===== SOURCE DATA
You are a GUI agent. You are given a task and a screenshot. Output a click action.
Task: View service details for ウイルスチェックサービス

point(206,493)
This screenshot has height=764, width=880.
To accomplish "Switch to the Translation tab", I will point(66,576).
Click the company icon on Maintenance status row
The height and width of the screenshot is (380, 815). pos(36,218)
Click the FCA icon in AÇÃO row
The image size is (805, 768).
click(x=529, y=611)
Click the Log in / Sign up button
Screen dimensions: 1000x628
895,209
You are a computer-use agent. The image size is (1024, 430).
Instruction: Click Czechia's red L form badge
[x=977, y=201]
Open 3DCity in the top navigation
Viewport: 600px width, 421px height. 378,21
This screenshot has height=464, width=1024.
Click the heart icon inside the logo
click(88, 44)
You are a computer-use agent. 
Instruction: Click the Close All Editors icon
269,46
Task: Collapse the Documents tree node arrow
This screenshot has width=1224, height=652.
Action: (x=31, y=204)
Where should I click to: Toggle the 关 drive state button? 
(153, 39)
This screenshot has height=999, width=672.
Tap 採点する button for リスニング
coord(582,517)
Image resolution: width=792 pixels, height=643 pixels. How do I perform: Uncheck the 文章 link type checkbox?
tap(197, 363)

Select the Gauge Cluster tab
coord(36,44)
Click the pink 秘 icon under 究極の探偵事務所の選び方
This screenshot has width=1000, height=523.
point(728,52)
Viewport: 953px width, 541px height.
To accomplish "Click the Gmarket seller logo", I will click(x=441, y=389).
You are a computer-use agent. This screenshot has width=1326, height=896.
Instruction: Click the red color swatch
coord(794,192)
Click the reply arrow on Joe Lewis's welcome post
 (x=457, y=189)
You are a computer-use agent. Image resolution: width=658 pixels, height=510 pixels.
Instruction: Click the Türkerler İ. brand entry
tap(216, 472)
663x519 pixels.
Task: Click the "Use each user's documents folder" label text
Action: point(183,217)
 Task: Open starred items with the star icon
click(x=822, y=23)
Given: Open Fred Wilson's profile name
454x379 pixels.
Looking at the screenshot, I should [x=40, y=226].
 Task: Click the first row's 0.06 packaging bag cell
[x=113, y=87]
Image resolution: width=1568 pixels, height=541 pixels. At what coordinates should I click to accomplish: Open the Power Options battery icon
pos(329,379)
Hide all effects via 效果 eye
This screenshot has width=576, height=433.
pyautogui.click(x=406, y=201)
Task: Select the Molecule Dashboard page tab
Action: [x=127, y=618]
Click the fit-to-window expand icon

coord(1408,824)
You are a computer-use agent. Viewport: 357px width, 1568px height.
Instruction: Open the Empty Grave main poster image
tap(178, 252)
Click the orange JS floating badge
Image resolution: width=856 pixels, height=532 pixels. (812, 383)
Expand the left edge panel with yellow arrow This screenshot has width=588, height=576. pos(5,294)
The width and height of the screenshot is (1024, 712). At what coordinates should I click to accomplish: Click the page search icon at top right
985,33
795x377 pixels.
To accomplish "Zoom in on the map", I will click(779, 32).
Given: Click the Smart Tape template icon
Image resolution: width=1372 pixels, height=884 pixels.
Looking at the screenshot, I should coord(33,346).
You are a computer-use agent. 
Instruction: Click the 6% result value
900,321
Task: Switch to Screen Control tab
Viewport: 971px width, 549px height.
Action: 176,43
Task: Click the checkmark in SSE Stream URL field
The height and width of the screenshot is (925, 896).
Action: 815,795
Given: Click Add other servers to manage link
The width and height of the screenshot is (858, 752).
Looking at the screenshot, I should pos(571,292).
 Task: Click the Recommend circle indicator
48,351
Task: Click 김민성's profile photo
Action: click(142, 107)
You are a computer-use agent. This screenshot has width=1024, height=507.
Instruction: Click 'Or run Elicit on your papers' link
==========
Lines before the one containing "795x377 pixels." are to be left out; that line and every line after it through the end of the data should be copied exactly.

TASK ANSWER:
795x377 pixels.
To accomplish "Zoom in on the map", I will click(779, 32).
Given: Click the Smart Tape template icon
Image resolution: width=1372 pixels, height=884 pixels.
Looking at the screenshot, I should coord(33,346).
You are a computer-use agent. 
Instruction: Click the 6% result value
900,321
Task: Switch to Screen Control tab
Viewport: 971px width, 549px height.
Action: 176,43
Task: Click the checkmark in SSE Stream URL field
The height and width of the screenshot is (925, 896).
Action: 815,795
Given: Click Add other servers to manage link
The width and height of the screenshot is (858, 752).
Looking at the screenshot, I should pos(571,292).
 Task: Click the Recommend circle indicator
48,351
Task: Click 김민성's profile photo
Action: click(142, 107)
You are a computer-use agent. This screenshot has width=1024, height=507.
Instruction: Click 'Or run Elicit on your papers' link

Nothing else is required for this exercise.